● **Data to use**
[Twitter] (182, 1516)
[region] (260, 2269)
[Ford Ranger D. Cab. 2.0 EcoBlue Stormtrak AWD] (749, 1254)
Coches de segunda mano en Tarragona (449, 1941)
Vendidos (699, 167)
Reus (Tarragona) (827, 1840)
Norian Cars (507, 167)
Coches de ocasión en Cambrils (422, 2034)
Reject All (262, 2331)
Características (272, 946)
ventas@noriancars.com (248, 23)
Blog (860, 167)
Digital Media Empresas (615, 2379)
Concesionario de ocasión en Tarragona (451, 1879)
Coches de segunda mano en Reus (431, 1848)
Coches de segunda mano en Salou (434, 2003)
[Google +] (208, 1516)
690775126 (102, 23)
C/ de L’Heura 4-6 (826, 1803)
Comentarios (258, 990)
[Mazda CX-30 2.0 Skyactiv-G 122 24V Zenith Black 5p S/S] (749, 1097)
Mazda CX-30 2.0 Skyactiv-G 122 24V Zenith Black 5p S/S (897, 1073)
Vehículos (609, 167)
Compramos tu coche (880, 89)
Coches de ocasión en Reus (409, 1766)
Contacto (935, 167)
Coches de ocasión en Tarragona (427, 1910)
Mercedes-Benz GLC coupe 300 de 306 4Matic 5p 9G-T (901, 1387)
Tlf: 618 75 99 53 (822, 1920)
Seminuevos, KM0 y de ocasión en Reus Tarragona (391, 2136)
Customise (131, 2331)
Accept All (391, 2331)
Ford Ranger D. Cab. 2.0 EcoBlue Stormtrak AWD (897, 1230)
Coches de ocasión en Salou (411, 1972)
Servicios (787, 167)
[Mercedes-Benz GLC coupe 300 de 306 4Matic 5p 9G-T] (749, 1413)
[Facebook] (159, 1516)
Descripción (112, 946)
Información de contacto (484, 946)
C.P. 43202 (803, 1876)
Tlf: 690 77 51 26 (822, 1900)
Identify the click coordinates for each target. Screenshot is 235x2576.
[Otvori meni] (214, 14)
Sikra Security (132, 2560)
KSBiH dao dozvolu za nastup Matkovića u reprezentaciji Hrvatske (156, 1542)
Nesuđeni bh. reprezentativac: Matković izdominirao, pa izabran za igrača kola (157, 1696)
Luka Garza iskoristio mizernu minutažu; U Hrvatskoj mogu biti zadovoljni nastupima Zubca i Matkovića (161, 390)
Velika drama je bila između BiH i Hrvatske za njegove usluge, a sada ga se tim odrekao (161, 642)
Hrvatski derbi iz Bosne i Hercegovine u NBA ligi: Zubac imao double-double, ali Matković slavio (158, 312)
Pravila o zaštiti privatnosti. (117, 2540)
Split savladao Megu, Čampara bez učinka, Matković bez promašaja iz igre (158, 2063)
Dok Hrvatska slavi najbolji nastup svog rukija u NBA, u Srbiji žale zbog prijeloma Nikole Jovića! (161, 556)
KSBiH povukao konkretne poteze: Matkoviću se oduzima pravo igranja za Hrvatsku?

● **About this exercise**
Copy only the lines in the listing that contain "Ranger".

● **Answer**
[Ford Ranger D. Cab. 2.0 EcoBlue Stormtrak AWD] (749, 1254)
Ford Ranger D. Cab. 2.0 EcoBlue Stormtrak AWD (897, 1230)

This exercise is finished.